Total production rose by nearly 17% to 591,000 barrels of oil-equivalent. Nearly half of this production took pace in oil, a 31% increase compared to last year. The increased relative importance of oil was crucial in higher operational revenues. NGL production was up by 22% to little over 79,000 barrels of oil-equivalent, while natural gas production was relatively stable.


EOG Resources ended the quarter with $1.2 billion in cash and equivalents. Total debt of roughly $5.9 billion results in a net debt position of about $4.7 billion.

With 549 million shares outstanding, and shares trading at around $107 per share, the equity in the business is valued at nearly $59 billion.

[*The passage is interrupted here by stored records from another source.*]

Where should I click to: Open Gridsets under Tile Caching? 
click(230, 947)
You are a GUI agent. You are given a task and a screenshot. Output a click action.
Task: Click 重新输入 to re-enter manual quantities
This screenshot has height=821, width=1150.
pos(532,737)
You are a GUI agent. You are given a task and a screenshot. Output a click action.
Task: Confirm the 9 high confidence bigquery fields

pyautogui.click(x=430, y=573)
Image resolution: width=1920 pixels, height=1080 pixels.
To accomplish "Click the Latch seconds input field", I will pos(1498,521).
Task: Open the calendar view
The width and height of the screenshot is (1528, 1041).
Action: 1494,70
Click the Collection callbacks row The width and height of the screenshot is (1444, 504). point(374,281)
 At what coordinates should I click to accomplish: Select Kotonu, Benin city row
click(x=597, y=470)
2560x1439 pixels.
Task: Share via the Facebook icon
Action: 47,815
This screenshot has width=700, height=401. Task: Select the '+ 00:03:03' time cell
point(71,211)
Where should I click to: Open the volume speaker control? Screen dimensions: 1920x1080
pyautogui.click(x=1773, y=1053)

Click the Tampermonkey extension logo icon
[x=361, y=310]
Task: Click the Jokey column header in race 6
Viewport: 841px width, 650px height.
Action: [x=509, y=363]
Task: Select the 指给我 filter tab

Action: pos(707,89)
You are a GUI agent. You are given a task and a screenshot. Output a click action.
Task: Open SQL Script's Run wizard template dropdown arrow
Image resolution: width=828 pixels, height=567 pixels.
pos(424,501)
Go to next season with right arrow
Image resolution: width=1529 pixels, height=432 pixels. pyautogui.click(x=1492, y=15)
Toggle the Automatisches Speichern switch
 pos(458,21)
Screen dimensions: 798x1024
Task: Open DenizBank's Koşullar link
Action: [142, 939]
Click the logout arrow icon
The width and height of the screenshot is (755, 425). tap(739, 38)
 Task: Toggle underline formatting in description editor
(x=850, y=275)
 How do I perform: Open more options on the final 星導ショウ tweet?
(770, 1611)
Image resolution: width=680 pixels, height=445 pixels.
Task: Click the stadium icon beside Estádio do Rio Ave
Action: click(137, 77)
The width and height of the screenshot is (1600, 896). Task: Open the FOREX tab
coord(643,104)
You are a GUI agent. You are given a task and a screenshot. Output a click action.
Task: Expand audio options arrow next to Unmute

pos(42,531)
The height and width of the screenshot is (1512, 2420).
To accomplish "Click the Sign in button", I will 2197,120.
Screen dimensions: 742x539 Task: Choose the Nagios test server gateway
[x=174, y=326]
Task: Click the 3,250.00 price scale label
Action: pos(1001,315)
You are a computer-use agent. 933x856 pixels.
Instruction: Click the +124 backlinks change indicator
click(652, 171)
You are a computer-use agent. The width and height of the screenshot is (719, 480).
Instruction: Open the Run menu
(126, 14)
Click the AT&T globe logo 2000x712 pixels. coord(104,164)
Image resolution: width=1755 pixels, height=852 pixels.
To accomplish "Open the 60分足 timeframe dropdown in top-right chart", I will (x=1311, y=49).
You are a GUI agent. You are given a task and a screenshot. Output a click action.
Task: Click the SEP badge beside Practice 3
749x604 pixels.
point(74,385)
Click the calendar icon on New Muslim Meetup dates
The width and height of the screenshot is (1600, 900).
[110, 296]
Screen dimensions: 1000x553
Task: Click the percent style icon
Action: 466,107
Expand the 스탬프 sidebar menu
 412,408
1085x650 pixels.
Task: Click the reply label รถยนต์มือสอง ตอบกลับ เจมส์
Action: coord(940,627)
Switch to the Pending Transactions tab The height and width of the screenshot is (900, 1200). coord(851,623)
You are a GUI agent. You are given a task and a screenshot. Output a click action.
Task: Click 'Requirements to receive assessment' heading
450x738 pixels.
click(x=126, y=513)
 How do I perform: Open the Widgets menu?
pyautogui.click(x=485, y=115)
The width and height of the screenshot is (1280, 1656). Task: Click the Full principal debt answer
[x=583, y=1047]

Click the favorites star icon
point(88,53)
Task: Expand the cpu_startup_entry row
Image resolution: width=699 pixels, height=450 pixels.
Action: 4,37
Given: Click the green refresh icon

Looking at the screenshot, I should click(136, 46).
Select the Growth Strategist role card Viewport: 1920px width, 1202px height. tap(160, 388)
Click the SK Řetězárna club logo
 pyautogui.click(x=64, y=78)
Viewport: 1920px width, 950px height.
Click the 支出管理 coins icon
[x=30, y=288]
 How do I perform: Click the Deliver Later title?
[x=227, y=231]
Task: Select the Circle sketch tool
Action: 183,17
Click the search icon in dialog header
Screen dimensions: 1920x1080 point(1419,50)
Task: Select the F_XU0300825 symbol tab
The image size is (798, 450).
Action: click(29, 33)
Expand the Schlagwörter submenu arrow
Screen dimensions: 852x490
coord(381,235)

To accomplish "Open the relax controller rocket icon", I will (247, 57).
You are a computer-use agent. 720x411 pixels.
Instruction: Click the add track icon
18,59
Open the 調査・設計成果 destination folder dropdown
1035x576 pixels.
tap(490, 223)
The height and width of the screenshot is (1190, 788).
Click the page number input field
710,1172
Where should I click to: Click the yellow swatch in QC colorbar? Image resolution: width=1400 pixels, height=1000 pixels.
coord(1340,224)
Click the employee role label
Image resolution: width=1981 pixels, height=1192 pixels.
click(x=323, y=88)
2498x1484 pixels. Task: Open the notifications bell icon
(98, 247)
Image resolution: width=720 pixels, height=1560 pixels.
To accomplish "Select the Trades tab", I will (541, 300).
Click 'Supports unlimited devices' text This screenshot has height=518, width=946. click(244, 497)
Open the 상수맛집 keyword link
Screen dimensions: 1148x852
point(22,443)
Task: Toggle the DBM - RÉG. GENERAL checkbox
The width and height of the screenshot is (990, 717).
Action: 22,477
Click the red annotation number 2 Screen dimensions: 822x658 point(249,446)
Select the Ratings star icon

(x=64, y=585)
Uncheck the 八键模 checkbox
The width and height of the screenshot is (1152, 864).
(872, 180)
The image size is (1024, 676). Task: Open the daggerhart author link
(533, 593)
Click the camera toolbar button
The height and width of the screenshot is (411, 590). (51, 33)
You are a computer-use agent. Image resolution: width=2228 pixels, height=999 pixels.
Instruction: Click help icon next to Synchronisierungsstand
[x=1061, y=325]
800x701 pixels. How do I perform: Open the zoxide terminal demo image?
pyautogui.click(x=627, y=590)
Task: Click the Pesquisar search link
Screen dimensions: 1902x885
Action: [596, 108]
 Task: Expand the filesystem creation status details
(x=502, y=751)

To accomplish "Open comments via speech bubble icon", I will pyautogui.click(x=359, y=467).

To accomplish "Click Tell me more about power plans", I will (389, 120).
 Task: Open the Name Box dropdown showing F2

On a trailing basis, EOG has now posted sales of little over $15.5 billion. Earnings came in at $2.4 billion for this period, valuing equity in the business at 3.8 times trailing sales and 24-25 times annual earnings.

Continued Focus On Future Growth

In a recent investor presentation, EOG stresses its track record in horizontal drilling, great capital efficiency, production growth and shareholder returns. All of this is being achieved while operating with a very modest debt ratio.

These continued opportunities cost a lot of cash however, with the company's capital expenditures budget for 2014 being pegged at $8.1-$8.3 billion.

Even after announcing its second dividend hike for the year, the company actually sees room for another dividend hike next year. Between 2009 and 2014, EOG is expecting to increase oil production from 55,000 barrels of crude to an anticipated 285,000 barrels for this year. Further growth is anticipated in the period 2015-2017 as crude oil and NGL production is seen in the double digits while natural gas production is anticipated to be flat.

Final Takeaway

EOG has many excellent qualities. For starters it is very much focused on oil, is very profitable and it shows a great increase in production combined with a very strong track record.

This confidence is displayed by management which announced another 34% increase in its quarterly dividend. Although the quarterly dividend of $0.1675 per share, provides investors with a dividend yield of just 0.6%, the company is actually growing its dividends rather quickly.

Back in May of this year, I last took a look at EOG's prospects. I was very pleased with the operational achievements of the company in recent years. Despite a recent 10% correction, shares are still up more than quarter so far this year.

At the time I found that a 22 times forward earnings ratio is expensive in the oil and gas sector, yet the strong track record and growth rates can justify this valuation combined with strong management and relatively low leverage. No big surprises were revealed to me in the latest earnings report, as such I reiterate my intention to acquire shares at around 20 times earnings. This translates into a target price range of about $90-$100 per share, a region in which I anticipate to be a buyer.

Disclosure: The author has no positions in any stocks mentioned, and no plans to initiate any positions within the next 72 hours. The author wrote this article themselves, and it expresses their own opinions. The author is not receiving compensation for it (other than from Seeking Alpha). The author has no business relationship with any company whose stock is mentioned in this article.